Oh, I Iove that word ‘fankle’, I must remember that!
There is no greater or more dangerous takeover by psychiatry than what is now going on with ‘medically unexplained symptoms’ in the NHS, based on an appalling model that was tried and tested with patients with ME.
The psychiatrists involved, mostly based in Oxford and at the IoP (now the IoPPN) were plotting their takeover back in the 1990’s, possibly earlier, and now it’s coming to fruition with not only encroachment on “disciplines like neurology, general medicine, alternative medicine, clinical psychology or social work taking” as you mention, but also on emergency and paediatric medicine, with absolutely dire consequences for all. David Clark (co-founder of IAPT) and his psychiatry chums are at the heart of this with their condemnation of mind-body dualism and promulgation of an ‘integrated care’ model. Let’s make no bones about this, it’s all being done to save billions of pounds from the NHS budget. What better way to make ‘efficiency savings’ in the NHS than to tell patients that their physical problems are mental health problems instead and that they could benefit from cheap CBT (other psychological therapies are [sometimes] available).
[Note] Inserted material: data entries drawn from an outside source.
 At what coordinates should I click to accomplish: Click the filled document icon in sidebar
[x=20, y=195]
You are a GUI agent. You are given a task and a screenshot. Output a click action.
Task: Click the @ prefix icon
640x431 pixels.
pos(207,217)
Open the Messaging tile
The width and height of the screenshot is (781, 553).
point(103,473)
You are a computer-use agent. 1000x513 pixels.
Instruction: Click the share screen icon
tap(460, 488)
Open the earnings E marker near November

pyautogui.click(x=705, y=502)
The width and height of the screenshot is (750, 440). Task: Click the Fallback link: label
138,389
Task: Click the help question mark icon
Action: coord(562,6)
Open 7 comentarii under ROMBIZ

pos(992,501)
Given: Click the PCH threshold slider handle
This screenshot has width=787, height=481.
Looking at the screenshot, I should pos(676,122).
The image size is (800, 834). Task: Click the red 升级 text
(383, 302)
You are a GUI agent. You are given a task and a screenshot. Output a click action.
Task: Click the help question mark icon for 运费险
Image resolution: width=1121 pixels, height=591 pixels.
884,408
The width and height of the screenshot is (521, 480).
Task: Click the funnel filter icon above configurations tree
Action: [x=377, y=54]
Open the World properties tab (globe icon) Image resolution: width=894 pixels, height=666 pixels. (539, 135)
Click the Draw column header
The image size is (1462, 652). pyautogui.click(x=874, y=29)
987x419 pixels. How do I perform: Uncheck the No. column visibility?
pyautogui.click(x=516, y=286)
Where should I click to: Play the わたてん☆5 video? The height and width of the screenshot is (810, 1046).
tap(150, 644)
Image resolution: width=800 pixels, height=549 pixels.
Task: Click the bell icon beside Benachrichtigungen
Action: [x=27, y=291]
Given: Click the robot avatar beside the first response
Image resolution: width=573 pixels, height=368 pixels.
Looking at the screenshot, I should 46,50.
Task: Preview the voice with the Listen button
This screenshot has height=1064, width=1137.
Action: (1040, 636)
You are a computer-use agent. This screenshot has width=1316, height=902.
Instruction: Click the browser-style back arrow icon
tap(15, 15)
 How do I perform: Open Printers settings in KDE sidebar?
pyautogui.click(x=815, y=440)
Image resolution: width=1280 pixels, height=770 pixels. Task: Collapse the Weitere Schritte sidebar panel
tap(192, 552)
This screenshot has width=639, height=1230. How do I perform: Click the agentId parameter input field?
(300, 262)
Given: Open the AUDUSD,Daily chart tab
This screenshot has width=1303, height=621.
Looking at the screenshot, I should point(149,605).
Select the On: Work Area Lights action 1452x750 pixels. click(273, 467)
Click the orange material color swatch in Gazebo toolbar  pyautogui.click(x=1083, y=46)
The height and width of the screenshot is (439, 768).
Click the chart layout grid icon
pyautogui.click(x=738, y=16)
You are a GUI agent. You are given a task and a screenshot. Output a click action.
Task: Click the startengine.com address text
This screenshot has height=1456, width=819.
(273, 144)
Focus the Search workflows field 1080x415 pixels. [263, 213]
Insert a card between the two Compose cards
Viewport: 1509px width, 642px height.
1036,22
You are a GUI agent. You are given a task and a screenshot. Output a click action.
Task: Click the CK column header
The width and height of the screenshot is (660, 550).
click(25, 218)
First convince everybody that mental heath problems are rife and need to be prioritized so that you have a captive audience. Then say that mental health stigma must end, so anyone who speaks out about this abomination is accused of stigmatizing patients and undermining patient care.
Their evidence base is completely flawed and misdiagnosis rates are unacceptably high, just ask Professor Sir Simon Wessely. Patients are left suffering the most horrendous symptoms and pain. How many people have to die before doctors and psychiatrists wake up to what is going on?